Entries provided.

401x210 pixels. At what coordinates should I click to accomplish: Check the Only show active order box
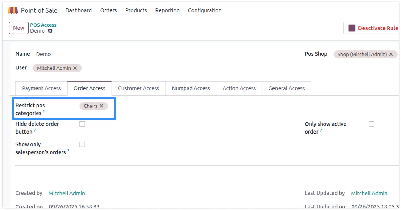[x=371, y=124]
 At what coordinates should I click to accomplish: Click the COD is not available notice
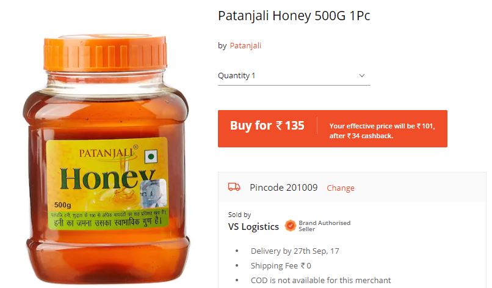(x=320, y=280)
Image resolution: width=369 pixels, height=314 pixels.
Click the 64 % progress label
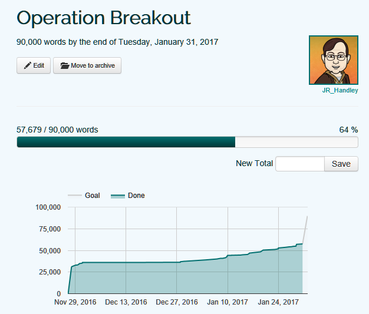(x=348, y=130)

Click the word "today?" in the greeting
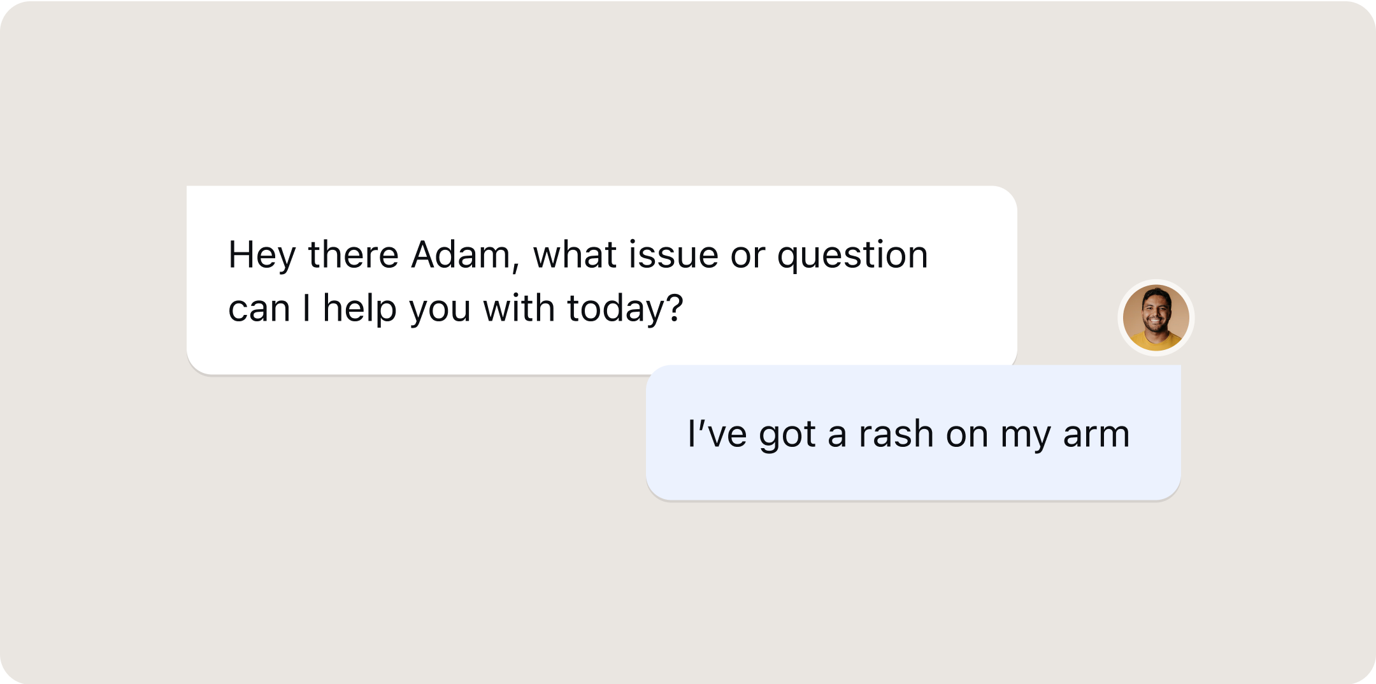(625, 309)
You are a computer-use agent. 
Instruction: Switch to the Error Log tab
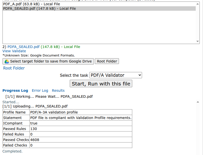coord(40,91)
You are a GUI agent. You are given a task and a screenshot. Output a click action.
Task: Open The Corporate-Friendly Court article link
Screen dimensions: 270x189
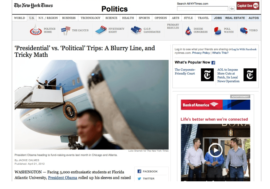185,72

How to complete this task. Repeat all the data as it stands, dropping any images it holds.

Solution for this exercise.
401x210 pixels. At what coordinates should I click to accomplish: Check the Only show active order box
[x=371, y=124]
 At what coordinates should I click to accomplish: Click the COD is not available notice
(x=320, y=280)
Image resolution: width=369 pixels, height=314 pixels.
Click the 64 % progress label
(x=348, y=130)

Click the word "today?" in the greeting
(625, 309)
You are a computer-use agent. 
Instruction: Switch to the Error Log tab
coord(40,91)
You are a GUI agent. You are given a task and a screenshot. Output a click action.
Task: Open The Corporate-Friendly Court article link
Screen dimensions: 270x189
185,72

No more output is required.